In case of Acquisition financing, whereas the Borrower receives external sources to purchase some Company (or part of Business, or Division etc.), this may lead to slightly different situation in the end, because what happens in reality, is that Borrower will merge with Targeted entity and this Acquisition Loan will be de-facto transferred to newly created entity after merger (so called “Debt push down” process). So that in the end, financial profile and credit standing of the Borrower after the merger will be crucial for determining the debt service ability. This is to be assessed based on repayment profile of the loan, whereas principal and interests installments to be taken into account; on top of that there may be additional CAPEX costs needed for regular maintenance or upgrade of Borrower`s assets and equipment. To measure this development, Financial covenant Debt service coverage ratio (DSCR) is for those cases applied.

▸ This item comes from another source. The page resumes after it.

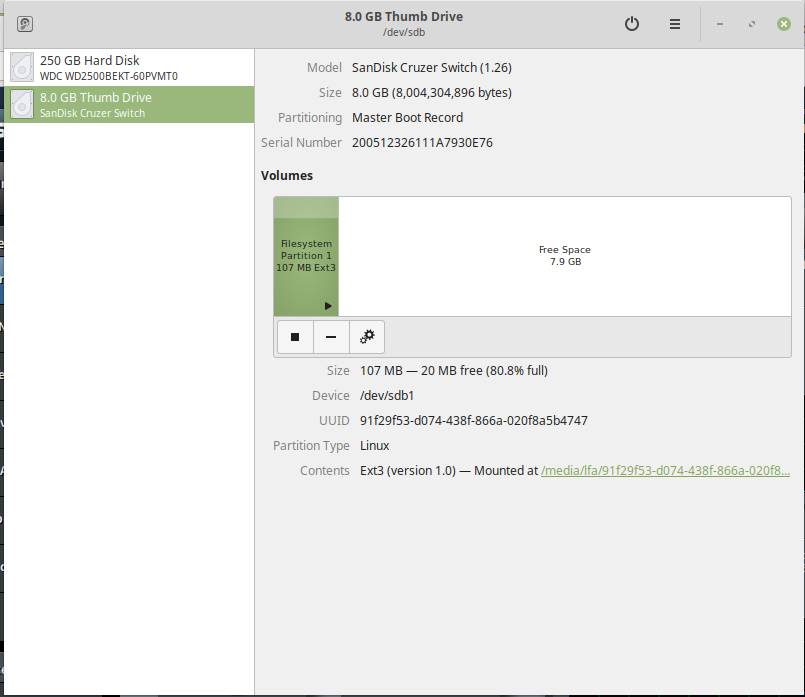
Task: Click the serial number value
Action: [x=422, y=143]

As a security, the Bank usually prefers to have such transaction fully “ring-fenced” meaning that almost all tangible assets are pledged:
- General Pledge of trade Receivables and stocks
- Mortgage on Real estates owned by Borrower
- Parent company guarantee
- Pledge of Targeted Enterprise/ Company business shares until the merger is completed
- Insurance policy for Real-estates immobilization
Usual documentation type to be signed with Client:
- LT-Investment/Acquisition financing Loan agreement (based on LMA standard or local equivalent)

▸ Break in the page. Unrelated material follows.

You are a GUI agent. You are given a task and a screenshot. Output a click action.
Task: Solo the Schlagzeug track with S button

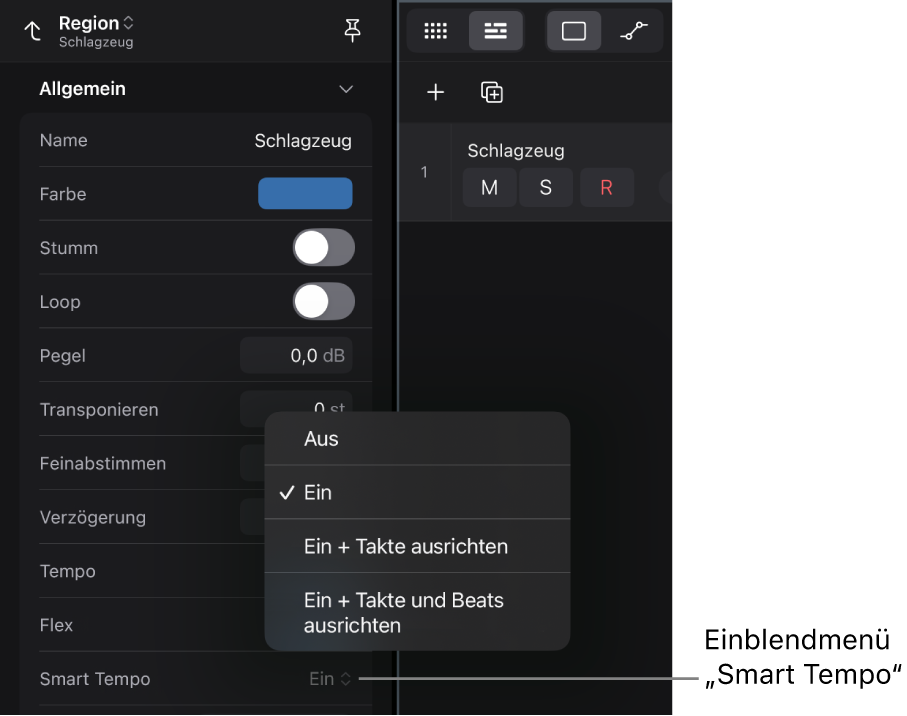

- Agreement on pledge of trade Receivables
- Mortgage agreement on Real estates owned by Borrower
- Pledge agreement on Targeted Enterprise/ Company business shares (its realization will be most likely as Condition subsequent)
- Insurance policy for Real-estates immobilization agreement
This LT-credit facility is usually supported by additional financial covenants like:
- Solvency ratio (min. 15% depending on the business industry of Borrower), calculated as Tangible Net Worth / Total Assets
- Interest coverage ratio (ICR) to be at least 1.5x which is calculated as the ratio of EBIT/Interest costs
- Debt service coverage ratio (DSCR) to be at least 1.20x which is calculated as the ratio of EBITDA/ total Debt service (Principal + Interest costs)
- Maximum Leverage ratio to be capped at 4.0x which is calculated as the ratio of total Bank Debts/ EBITDA
- EBITDA Margin to be at least 5% which is calculated as the ratio of EBITDA/Sales Revenues
- And others depending on core business activities of Client and structure.